WHAT THE EXERCISE ASKS
Reproduce exactly the lines that run from the start of the records below to the line with "Click the Base", inclusive.

(Collected data)
=== Begin Enclosure ===

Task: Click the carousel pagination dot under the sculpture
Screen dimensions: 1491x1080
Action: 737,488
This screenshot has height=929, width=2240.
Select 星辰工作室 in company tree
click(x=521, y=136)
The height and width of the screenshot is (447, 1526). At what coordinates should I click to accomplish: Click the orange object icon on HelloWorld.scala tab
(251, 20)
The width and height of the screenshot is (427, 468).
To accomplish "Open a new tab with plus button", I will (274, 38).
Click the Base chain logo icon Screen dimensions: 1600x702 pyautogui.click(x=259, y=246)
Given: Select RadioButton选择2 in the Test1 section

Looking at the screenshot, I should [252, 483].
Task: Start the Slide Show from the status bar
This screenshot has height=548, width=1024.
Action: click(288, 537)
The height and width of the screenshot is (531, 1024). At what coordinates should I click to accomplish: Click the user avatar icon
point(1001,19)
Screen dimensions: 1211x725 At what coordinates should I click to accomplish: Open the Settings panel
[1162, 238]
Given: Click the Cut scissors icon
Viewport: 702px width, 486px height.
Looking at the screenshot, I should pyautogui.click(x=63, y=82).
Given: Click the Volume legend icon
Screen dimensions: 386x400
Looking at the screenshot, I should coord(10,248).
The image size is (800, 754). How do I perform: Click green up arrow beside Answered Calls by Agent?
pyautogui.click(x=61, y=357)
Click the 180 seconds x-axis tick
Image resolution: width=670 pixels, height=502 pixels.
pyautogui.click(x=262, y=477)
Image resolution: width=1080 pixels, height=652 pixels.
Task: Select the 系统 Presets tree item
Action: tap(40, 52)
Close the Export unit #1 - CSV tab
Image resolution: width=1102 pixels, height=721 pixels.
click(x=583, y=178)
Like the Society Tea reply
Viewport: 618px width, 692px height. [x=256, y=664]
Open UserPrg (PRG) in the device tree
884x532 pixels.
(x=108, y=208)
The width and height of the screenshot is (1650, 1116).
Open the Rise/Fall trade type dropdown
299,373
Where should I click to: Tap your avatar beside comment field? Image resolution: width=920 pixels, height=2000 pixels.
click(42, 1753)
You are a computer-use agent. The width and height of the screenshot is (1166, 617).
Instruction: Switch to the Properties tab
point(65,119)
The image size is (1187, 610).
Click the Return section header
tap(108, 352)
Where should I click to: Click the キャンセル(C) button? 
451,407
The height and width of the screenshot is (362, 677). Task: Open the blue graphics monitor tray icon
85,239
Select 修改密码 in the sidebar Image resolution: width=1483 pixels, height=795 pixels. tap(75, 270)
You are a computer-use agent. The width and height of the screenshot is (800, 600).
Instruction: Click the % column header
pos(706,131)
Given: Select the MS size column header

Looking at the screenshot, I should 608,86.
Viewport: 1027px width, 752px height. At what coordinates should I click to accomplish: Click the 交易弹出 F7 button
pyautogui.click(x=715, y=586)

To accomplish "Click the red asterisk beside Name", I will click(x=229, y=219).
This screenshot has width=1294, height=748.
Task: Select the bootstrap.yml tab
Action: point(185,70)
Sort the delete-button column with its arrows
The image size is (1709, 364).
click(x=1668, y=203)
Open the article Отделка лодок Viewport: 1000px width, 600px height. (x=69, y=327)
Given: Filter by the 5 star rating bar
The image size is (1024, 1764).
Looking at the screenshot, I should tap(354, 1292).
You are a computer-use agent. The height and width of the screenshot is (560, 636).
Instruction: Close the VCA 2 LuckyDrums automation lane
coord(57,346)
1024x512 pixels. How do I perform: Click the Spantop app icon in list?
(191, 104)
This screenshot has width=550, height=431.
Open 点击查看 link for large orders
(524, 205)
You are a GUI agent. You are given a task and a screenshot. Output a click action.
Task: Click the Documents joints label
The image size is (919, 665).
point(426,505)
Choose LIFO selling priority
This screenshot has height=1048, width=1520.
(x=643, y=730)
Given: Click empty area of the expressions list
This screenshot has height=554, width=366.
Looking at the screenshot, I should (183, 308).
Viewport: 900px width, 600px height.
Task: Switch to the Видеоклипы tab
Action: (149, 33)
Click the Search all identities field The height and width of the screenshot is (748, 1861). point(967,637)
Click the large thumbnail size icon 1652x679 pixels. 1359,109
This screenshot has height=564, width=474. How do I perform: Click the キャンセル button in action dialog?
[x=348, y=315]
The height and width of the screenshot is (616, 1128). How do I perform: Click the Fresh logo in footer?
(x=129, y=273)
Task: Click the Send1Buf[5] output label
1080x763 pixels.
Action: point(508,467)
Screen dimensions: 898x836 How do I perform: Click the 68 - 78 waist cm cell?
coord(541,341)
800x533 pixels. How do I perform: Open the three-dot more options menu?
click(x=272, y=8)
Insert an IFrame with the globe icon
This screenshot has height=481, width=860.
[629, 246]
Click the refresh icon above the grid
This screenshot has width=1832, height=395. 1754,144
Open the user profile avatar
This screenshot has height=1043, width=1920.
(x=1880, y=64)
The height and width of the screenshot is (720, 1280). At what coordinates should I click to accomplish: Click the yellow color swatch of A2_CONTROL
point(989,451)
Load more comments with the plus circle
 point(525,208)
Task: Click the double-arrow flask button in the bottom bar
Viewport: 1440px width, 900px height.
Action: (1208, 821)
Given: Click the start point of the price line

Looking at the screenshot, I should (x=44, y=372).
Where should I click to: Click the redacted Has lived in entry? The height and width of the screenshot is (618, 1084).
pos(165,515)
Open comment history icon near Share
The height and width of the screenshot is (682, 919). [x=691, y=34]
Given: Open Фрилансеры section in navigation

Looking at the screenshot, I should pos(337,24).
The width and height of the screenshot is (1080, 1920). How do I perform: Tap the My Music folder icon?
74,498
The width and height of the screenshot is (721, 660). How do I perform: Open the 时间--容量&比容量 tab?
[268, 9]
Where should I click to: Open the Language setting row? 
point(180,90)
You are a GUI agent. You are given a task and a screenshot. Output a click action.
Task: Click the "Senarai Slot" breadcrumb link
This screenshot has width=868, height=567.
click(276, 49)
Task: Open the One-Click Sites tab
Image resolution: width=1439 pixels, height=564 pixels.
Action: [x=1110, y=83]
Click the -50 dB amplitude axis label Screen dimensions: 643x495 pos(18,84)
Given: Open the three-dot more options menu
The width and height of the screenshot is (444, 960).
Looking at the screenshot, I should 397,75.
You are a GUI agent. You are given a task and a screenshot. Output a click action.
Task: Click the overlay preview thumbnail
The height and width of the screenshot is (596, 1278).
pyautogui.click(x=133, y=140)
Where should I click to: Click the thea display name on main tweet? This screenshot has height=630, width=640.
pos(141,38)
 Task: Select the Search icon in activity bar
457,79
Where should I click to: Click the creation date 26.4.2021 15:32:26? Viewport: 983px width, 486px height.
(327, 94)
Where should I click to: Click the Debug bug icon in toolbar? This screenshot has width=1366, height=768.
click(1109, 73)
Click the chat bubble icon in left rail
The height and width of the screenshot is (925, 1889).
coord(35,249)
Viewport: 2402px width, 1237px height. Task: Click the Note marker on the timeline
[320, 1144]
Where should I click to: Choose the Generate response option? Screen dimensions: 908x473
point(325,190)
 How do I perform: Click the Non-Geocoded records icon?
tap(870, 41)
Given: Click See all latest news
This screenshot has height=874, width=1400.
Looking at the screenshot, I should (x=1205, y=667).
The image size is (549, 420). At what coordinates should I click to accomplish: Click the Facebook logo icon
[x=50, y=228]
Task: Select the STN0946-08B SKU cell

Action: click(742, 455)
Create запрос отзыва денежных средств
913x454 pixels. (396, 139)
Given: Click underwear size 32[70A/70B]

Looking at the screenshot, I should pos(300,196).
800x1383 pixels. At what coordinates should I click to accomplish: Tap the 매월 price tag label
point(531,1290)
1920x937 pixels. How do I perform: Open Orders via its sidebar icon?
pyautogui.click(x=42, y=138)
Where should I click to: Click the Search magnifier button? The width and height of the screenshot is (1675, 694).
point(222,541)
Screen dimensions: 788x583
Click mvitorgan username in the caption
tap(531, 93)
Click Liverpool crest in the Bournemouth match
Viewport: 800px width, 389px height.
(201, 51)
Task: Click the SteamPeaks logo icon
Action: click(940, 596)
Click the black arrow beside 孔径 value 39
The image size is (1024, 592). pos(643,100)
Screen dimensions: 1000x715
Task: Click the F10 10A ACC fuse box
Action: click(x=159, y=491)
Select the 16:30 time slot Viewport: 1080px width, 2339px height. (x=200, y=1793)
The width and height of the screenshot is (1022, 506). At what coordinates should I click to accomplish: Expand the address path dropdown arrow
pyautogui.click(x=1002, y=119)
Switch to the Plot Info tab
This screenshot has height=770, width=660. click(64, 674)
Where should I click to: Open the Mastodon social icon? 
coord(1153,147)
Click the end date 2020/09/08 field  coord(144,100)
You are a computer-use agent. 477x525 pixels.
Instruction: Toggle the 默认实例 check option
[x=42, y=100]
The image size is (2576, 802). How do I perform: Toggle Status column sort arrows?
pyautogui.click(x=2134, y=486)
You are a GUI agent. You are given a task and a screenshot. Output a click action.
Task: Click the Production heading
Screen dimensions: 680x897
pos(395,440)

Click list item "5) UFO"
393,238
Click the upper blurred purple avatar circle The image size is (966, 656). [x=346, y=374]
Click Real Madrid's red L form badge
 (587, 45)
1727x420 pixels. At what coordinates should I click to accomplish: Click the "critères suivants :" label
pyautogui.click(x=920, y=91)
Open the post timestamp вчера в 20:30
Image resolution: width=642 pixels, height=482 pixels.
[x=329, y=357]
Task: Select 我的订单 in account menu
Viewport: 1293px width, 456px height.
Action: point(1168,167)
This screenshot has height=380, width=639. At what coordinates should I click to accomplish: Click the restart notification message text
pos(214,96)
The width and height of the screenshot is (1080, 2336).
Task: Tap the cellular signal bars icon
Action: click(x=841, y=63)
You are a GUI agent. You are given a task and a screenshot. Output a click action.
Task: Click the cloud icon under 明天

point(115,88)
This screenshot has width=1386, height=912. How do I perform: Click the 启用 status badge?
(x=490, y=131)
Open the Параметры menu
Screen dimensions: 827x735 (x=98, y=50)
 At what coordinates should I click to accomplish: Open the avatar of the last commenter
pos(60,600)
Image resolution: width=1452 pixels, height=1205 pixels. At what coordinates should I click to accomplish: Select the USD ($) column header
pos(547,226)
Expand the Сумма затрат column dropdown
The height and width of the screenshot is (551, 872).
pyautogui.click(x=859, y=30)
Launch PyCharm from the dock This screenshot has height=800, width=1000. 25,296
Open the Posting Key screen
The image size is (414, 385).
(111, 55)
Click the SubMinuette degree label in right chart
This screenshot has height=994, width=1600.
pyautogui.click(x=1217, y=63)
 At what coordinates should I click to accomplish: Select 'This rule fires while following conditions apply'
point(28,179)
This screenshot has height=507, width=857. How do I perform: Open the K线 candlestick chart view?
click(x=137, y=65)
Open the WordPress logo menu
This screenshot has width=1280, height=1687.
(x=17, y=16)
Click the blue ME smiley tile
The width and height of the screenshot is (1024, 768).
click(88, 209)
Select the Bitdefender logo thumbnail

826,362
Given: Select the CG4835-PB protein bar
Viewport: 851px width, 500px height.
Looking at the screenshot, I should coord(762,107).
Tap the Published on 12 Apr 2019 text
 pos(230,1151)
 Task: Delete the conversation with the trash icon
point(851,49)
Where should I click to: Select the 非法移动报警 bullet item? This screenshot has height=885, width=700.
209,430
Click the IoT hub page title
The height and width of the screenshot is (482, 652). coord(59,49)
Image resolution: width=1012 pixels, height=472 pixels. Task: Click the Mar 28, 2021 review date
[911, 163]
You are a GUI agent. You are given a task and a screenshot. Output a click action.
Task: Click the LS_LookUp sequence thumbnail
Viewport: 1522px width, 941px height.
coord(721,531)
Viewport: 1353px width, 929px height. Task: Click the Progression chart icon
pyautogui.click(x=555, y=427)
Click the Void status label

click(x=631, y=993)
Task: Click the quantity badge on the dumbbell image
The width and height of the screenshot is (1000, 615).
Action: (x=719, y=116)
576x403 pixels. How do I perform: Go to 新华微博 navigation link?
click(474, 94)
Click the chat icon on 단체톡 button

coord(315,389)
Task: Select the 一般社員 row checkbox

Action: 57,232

=== End Enclosure ===

ANSWER TO THIS EXERCISE
Task: Click the carousel pagination dot under the sculpture
Screen dimensions: 1491x1080
Action: 737,488
This screenshot has height=929, width=2240.
Select 星辰工作室 in company tree
click(x=521, y=136)
The height and width of the screenshot is (447, 1526). At what coordinates should I click to accomplish: Click the orange object icon on HelloWorld.scala tab
(251, 20)
The width and height of the screenshot is (427, 468).
To accomplish "Open a new tab with plus button", I will (274, 38).
Click the Base chain logo icon Screen dimensions: 1600x702 pyautogui.click(x=259, y=246)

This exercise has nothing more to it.